§ Instruction
According to the passage below on thermoplastic headlamp design, why is predicting the mechanical performance of thermoplastics very important? Answer in one to three sentences.

-- START Document passage --

Random Vibration, Finite Element Vibration Analysis, Automotive Exterior Lighting, Thermoplastic Materials, Uniaxial Material (Tensile) Tests


Predicting mechanical performance of thermoplastics is very important because stylistic and complex geometrized products are validated
through OEM (Original Equipment Manufacturer) test standards, that product should promise a customer confident design and also satisfy a
good lighting performance. Hence, headlamp design made of thermoplastics, mineral filled Polypropylene (PP) for body, Polycarbonate (PC)

-- END Document passage --
-- START Extracted information --

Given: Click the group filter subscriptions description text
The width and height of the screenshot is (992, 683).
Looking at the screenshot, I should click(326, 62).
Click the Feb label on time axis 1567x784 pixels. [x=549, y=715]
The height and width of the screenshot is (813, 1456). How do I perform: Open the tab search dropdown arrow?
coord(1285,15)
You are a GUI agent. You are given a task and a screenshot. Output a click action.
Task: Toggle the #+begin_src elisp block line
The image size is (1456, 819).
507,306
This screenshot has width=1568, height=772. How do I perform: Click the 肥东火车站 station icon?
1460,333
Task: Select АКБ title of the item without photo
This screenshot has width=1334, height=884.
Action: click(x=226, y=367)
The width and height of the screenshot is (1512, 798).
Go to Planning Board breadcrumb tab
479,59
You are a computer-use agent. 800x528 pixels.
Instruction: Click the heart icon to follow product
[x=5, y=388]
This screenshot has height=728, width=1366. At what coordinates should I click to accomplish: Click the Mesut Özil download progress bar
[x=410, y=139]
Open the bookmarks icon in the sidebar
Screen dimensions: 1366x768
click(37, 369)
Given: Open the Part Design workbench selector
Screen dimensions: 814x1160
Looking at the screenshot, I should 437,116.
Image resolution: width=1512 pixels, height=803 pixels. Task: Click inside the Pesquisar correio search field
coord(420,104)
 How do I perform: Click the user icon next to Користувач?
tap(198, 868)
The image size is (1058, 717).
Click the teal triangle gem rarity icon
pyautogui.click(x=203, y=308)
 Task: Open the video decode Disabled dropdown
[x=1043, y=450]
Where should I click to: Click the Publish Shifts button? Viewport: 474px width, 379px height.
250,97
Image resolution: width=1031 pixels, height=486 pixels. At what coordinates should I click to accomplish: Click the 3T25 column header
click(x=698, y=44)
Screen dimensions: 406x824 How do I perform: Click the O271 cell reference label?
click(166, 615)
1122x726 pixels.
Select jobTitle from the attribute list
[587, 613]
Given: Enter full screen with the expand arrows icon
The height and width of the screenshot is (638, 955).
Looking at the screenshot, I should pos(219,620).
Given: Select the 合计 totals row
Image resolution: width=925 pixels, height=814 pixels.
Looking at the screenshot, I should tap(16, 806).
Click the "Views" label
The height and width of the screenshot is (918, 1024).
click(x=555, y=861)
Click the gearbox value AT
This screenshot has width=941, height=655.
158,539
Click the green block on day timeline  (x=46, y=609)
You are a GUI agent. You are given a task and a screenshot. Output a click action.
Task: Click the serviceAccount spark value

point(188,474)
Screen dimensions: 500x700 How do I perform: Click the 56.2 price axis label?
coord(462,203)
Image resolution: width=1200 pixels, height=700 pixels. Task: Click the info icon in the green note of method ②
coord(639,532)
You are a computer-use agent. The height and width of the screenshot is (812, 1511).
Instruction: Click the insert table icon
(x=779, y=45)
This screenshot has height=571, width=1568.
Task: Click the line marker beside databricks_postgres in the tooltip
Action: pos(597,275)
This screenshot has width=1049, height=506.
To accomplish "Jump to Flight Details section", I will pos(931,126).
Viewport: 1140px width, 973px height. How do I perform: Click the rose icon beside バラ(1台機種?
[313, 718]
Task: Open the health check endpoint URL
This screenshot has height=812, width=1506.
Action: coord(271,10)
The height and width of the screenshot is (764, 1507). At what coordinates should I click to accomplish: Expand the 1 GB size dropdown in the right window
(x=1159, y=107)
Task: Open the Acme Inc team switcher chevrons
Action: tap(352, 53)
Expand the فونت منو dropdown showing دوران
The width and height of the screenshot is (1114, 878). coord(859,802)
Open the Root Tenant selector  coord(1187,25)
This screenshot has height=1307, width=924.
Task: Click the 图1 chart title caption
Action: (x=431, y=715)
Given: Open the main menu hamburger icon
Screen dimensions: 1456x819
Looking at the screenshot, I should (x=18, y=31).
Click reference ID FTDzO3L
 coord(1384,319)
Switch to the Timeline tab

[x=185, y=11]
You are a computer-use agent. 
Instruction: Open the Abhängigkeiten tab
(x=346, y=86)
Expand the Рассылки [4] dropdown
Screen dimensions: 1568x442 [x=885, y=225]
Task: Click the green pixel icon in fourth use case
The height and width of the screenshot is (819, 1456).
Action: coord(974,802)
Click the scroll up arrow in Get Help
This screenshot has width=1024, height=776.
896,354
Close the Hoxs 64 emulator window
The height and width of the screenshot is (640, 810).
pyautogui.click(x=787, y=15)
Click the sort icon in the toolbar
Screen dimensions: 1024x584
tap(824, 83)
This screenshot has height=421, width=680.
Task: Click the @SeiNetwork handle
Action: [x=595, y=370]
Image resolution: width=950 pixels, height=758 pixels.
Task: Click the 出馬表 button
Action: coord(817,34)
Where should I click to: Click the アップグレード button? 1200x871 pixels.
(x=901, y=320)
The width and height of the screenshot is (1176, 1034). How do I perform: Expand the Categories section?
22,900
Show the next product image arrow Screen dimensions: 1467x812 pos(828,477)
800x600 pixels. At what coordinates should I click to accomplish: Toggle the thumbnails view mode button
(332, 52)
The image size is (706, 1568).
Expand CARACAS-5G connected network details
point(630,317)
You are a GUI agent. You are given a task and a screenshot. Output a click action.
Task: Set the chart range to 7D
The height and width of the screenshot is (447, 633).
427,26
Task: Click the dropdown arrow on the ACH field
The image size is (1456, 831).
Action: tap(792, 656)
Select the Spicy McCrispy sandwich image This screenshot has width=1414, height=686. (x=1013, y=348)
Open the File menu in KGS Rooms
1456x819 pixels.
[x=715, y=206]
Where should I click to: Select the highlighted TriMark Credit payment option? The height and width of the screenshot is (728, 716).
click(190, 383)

-- END Extracted information --

§ Written response
It matters because stylistic products with complex geometry are validated through OEM (Original Equipment Manufacturer) test standards. Such a product must offer the customer a design they can be confident in while also delivering good lighting performance.